Written instruction:
Starting at the row containing "Expand the ABOUT dropdown menu" and ending at the row containing "click(x=1413, y=655)", present every line as a numbered list, with blank lines skipped.

## start

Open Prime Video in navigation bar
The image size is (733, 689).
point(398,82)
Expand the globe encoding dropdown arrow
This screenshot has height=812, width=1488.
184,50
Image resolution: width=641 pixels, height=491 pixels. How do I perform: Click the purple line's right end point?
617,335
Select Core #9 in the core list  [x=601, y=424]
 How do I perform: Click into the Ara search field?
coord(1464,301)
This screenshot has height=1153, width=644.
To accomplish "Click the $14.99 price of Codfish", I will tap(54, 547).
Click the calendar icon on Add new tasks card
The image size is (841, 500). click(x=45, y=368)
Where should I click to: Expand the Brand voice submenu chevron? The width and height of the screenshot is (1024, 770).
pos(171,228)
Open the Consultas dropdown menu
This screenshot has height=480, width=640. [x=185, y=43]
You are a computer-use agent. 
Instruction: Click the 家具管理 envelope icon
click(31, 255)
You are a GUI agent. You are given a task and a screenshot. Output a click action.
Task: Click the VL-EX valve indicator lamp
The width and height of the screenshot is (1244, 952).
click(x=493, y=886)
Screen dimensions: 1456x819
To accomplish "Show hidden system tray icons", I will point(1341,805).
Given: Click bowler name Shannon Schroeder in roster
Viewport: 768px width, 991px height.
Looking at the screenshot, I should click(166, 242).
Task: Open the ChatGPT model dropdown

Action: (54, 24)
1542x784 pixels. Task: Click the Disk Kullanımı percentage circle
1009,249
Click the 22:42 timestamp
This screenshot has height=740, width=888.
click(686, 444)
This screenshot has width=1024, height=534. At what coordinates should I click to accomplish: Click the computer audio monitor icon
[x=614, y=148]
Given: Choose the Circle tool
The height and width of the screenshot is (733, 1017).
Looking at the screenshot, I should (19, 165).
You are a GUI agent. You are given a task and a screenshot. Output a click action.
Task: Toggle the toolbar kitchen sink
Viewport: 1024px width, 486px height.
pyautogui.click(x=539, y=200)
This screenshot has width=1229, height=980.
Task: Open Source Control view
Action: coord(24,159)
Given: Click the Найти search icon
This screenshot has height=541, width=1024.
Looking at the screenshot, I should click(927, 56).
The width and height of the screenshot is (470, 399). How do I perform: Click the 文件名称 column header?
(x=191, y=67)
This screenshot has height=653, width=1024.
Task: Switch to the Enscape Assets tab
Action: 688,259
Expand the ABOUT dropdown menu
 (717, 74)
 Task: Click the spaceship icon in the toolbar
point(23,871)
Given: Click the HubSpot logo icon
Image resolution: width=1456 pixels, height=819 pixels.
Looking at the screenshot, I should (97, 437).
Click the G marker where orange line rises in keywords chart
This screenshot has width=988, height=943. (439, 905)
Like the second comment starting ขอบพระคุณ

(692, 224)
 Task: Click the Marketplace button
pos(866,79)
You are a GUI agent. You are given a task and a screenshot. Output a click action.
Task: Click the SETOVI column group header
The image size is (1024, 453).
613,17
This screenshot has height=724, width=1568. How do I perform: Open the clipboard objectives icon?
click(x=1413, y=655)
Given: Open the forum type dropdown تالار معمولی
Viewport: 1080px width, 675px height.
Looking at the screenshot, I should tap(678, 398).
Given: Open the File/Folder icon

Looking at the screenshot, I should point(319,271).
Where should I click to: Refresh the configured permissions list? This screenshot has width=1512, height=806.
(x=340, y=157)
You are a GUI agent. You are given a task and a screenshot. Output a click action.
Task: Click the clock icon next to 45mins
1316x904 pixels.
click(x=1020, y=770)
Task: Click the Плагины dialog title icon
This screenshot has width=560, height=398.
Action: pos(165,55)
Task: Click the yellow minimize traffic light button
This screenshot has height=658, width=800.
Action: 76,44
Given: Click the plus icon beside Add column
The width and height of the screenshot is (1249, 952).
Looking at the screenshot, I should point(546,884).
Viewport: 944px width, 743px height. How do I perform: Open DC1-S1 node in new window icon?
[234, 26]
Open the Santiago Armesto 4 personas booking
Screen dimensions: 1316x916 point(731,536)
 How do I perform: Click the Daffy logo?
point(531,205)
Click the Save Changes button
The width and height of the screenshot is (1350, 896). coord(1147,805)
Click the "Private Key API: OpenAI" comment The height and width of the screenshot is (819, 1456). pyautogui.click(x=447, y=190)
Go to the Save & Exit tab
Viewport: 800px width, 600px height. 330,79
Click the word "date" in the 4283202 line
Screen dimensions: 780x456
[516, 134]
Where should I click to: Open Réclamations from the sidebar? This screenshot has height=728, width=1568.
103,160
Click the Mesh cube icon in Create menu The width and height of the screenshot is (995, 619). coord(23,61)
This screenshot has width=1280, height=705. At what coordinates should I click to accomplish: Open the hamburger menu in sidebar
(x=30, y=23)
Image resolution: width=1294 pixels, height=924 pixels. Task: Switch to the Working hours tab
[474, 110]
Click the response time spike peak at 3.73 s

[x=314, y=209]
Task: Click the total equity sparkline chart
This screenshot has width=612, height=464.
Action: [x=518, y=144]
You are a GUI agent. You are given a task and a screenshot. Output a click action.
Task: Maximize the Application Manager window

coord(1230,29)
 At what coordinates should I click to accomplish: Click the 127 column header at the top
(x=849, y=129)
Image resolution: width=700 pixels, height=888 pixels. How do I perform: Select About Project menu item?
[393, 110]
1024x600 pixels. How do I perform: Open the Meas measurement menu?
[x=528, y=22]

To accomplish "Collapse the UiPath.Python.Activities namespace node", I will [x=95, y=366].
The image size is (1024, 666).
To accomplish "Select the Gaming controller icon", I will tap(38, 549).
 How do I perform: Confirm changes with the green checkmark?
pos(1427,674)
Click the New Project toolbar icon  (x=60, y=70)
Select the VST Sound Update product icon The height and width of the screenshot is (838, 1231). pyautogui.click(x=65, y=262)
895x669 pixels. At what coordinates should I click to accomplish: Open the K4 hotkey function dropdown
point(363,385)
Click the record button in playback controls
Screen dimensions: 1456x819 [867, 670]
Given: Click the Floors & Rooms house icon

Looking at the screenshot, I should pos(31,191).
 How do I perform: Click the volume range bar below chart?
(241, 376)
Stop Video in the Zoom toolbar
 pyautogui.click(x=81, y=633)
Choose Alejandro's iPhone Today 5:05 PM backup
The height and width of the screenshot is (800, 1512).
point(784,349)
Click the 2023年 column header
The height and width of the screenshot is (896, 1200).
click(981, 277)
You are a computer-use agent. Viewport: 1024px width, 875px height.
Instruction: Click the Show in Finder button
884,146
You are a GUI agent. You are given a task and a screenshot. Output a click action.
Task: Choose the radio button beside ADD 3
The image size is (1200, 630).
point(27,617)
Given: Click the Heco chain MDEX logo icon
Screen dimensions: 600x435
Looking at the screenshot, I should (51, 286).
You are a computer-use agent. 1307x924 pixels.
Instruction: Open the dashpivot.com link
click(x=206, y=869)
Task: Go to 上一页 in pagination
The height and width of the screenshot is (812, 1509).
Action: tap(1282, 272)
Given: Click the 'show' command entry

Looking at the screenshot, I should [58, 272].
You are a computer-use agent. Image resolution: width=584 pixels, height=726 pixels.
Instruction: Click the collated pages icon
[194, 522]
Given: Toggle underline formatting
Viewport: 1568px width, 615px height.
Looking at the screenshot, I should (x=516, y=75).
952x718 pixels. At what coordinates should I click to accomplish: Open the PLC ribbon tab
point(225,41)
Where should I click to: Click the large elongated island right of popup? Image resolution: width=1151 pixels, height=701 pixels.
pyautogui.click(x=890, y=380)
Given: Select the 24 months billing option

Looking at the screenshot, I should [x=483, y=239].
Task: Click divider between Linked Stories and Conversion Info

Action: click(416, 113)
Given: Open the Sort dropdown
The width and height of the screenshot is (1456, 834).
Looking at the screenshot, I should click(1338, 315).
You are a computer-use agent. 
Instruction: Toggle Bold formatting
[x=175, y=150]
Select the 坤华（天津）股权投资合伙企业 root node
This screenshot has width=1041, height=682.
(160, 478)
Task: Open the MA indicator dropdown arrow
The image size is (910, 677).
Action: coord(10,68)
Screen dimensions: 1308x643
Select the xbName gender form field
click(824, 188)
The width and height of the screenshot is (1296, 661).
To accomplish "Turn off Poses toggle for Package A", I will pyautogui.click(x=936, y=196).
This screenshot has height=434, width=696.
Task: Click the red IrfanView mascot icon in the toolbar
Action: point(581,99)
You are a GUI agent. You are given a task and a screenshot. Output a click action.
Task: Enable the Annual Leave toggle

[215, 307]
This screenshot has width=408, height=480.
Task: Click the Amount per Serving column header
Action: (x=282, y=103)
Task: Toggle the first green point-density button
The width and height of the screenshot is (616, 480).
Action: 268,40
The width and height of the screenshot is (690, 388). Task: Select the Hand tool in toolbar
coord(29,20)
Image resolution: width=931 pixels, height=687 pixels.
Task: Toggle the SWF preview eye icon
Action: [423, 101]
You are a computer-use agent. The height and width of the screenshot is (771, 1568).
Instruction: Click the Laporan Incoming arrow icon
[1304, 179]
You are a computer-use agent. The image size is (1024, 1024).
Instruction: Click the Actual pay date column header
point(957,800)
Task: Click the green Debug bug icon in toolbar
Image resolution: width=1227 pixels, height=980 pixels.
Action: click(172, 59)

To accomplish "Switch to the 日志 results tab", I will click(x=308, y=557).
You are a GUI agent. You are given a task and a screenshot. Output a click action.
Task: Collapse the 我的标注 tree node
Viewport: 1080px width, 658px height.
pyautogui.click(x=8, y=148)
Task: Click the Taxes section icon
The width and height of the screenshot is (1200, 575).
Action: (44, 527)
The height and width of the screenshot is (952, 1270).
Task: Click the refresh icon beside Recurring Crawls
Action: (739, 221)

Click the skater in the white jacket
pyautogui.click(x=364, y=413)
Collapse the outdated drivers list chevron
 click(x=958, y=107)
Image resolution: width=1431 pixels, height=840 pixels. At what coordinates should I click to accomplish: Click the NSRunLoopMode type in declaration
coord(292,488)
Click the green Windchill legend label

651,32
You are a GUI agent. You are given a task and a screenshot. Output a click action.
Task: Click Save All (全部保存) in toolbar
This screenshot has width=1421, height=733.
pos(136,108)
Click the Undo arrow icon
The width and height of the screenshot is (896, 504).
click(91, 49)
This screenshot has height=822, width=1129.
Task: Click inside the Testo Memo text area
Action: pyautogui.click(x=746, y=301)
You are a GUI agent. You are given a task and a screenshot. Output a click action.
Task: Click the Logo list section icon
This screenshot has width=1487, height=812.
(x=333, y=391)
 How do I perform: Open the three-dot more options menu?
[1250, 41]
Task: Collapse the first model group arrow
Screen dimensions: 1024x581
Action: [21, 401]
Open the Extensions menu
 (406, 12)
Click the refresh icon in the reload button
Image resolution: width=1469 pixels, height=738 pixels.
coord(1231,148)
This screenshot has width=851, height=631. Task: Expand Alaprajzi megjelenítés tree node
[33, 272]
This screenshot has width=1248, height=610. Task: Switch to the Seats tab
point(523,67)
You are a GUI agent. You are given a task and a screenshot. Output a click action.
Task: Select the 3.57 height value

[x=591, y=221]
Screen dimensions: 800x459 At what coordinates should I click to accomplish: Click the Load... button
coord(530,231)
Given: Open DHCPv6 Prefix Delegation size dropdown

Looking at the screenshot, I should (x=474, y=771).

## end

Finished exercise:
1. Expand the ABOUT dropdown menu
2.  (717, 74)
3.  Task: Click the spaceship icon in the toolbar
4. point(23,871)
5. Given: Click the HubSpot logo icon
6. Image resolution: width=1456 pixels, height=819 pixels.
7. Looking at the screenshot, I should (97, 437).
8. Click the G marker where orange line rises in keywords chart
9. This screenshot has width=988, height=943. (439, 905)
10. Like the second comment starting ขอบพระคุณ
11. (692, 224)
12.  Task: Click the Marketplace button
13. pos(866,79)
14. You are a GUI agent. You are given a task and a screenshot. Output a click action.
15. Task: Click the SETOVI column group header
16. The image size is (1024, 453).
17. 613,17
18. This screenshot has height=724, width=1568. How do I perform: Open the clipboard objectives icon?
19. click(x=1413, y=655)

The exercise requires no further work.